**Given entries**.
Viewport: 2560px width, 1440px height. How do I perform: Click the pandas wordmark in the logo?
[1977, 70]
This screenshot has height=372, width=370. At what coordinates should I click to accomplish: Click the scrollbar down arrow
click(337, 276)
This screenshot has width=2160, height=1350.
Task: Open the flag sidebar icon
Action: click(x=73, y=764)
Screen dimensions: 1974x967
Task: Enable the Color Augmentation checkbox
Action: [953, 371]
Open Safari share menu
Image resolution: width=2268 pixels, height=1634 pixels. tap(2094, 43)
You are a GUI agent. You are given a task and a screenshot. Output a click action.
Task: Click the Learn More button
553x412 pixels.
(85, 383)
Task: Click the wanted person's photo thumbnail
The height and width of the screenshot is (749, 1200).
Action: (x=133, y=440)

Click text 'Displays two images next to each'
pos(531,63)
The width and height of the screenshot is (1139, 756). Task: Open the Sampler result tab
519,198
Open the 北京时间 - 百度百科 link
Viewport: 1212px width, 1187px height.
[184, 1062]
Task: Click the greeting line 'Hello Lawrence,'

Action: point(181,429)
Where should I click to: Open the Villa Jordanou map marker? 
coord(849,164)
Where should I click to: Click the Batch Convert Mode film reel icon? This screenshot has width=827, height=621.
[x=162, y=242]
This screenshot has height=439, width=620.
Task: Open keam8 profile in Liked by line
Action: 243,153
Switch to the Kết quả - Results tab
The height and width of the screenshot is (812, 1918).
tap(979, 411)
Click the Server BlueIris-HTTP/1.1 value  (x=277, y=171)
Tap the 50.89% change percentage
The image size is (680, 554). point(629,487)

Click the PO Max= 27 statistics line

**Exercise details**. Give back the material above in its entirety, with every word intact.

**Reply**.
Viewport: 2560px width, 1440px height. How do I perform: Click the pandas wordmark in the logo?
[1977, 70]
This screenshot has height=372, width=370. At what coordinates should I click to accomplish: Click the scrollbar down arrow
click(337, 276)
This screenshot has width=2160, height=1350.
Task: Open the flag sidebar icon
Action: click(x=73, y=764)
Screen dimensions: 1974x967
Task: Enable the Color Augmentation checkbox
Action: [953, 371]
Open Safari share menu
Image resolution: width=2268 pixels, height=1634 pixels. tap(2094, 43)
You are a GUI agent. You are given a task and a screenshot. Output a click action.
Task: Click the Learn More button
553x412 pixels.
(85, 383)
Task: Click the wanted person's photo thumbnail
The height and width of the screenshot is (749, 1200).
Action: (x=133, y=440)

Click text 'Displays two images next to each'
pos(531,63)
The width and height of the screenshot is (1139, 756). Task: Open the Sampler result tab
519,198
Open the 北京时间 - 百度百科 link
Viewport: 1212px width, 1187px height.
[184, 1062]
Task: Click the greeting line 'Hello Lawrence,'

Action: point(181,429)
Where should I click to: Open the Villa Jordanou map marker? 
coord(849,164)
Where should I click to: Click the Batch Convert Mode film reel icon? This screenshot has width=827, height=621.
[x=162, y=242]
This screenshot has height=439, width=620.
Task: Open keam8 profile in Liked by line
Action: 243,153
Switch to the Kết quả - Results tab
The height and width of the screenshot is (812, 1918).
tap(979, 411)
Click the Server BlueIris-HTTP/1.1 value  (x=277, y=171)
Tap the 50.89% change percentage
The image size is (680, 554). point(629,487)

Click the PO Max= 27 statistics line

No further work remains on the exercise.